| kllll;
|

La CICG aujourd'hui :
Quels visages ?
et quelles vocations ?
Pour la première fois dans l'histoire de la Conférence Internationale
Catholique du Guidisme, sa prochaine Rencontre mondiale et son prochain
Conseil statutaire vont enfin pouvoir se tenir en Afrique à l'invitation des
Guides du Togo.
Cet événement a une double signification :
-
- D'abord signifier dans les faits qu'un pays africain est aussi capable
d'organiser une Rencontre mondiale avec les mêmes compétences et les mêmes
atouts qu'un pays américain ou européen. Il faut dire que pour cela les
Guides du Togo sont particulièrement motivées. Qu'elles ont d'elles-mêmes
présenté leur candidature et qu'elles se sont collectivement investies
pour remplir le cahier des charges.
- La seconde signification vise à désenclaver la mondialisation du modèle
et de la propriété des seuls pays riches. Il s'agit d'une part, de
montrer que la mondialisation ne sera pas seulement commerciale et,
d'autre part, que la mondialisation ne pourra pas se faire sans l'Afrique
et en tout cas pas au détriment de l'Afrique.
A cette double signification s'ajoutent trois raisons :
-
Il existe au Togo un extraordinaire mouvement coopératif des femmes.
Cette réalisation a tout de suite intéressé la CICG dont la vocation
est justement le développement de la responsabilité des femmes par l'éducation
guide. Il est programmé deux journées de travail commun au cours de la
Rencontre mondiale avec un certain nombre de ces coopératives de femmes.
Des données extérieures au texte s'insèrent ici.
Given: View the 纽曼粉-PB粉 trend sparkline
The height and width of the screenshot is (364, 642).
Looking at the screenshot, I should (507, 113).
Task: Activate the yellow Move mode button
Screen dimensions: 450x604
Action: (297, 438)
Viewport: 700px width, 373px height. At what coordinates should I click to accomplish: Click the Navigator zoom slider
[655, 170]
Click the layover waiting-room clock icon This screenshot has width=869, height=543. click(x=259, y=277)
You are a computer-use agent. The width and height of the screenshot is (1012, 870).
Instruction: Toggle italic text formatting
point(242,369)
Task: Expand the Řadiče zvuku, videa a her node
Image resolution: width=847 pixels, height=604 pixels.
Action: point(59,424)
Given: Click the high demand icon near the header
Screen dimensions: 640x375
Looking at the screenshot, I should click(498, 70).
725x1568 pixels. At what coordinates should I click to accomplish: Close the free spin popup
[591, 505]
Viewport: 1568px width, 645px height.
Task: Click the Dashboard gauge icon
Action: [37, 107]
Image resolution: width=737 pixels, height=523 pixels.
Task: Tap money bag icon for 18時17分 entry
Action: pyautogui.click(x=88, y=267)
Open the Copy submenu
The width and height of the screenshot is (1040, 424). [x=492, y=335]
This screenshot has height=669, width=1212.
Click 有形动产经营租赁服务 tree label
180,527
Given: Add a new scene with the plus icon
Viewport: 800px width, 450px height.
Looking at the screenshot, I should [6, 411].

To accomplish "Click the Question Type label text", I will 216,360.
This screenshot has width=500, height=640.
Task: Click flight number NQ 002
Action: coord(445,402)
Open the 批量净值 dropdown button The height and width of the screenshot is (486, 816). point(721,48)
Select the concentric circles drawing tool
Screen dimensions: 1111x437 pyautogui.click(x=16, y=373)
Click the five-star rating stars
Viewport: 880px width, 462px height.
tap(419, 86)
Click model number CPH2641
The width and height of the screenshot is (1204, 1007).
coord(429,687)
Non pas des visites touristiques, mais un travail partagé dans les
champs. C'est urgent que la femme africaine ne soit pas seulement regardée
comme une productrice d'agrumes, d'oléagineux ou de céréales... mais
d'abord comme une productrice d'intelligence et de solutions à l'échelle
des pays pauvres.
- Les autres pays africains devraient pouvoir participer plus nombreux à
cette Rencontre mondiale puisqu'elle se situe en terre africaine et bien
que justement les déplacements en Afrique soient toujours un obstacle
plus grand que sur d'autres continents. Cette rencontre devrait pouvoir
servir à nouer cette solidarité africaine autrement que dans l'héritage
de l'eclavage, le mépris raciste, les humiliations et l'exploitation économique
du Sud par le Nord. L'Afrique ne doit pas seulement rester une terre
conquise autrefois par les colonisateurs et aujourd'hui par le commerce
mondial, elle doit devenir ce qu'elle est : une terre de propositions
et d'imagination, celles dont les pauvres sont capables quand ils
deviennent responsables de la réalité.
- Bien que confrontée à l'Islam sur un grand nombre de ses territoires,
l'Afrique donne de plus en plus une image de chrétienté. Les églises
sont pleines, les messes multipliées, les séminaires sont forcés de
s'agrandir, la ferveur est en plein élan, la catéchèse en grandes
semailles. C'est d'autant plus urgent de créer des lieux de rencontres,
d"échanges et de confrontations entre cette jeune Egise d'Afrique en
pleine expansion et la vieille Eglise d'Europe qui se lamente sur ses
manques de prêtres, ses églises désertées et ses catéchèses de plus
en plus délaissées. Certes les grandes démonstrations de masse ne
manquent pas et se multiplient, mais ceci est sans commune mesure
aujourd'hui avec le décalage qui peut exister entre une paroisse
africaine et une paroisse européenne. Les malentendus risquent d'être de
plus en plus fréquents et les comportements des chrétiens européens
sont souvent perçus comme choquants par les chrétiens africains.
L'inverse est d'ailleurs tout aussi vrai. Il devient chaque jour plus nécessaire
d'entreprendre des dialogues.
La Conférence Internationale Catholique du Guidisme se doit d'être un de
ces lieux de dialogue et de confrontation.
Les rencontres de la CICG doivent devenir des lieux d'enrichissements
mutuels, d'approfondissement et d'acceptation des différences au lieu de ces
signes de méfiance et de rejets mutuels. La pédagogie de la foi au sein du
guidisme ne peut qu'y gagner. Ne faut-il pas se souvenir de l'apport de l'Amérique
latine à la pédagogie de la foi chez les guides ? La Rencontre mondiale
de Lomé au Togo devrait s'inscrire dans cette perspective : « La CICG
aujourd'hui, quels visages et quelles vocations ? » Il n'est donc pas étonnant
que les deux mots clés de cette question soient rédigés au pluriel.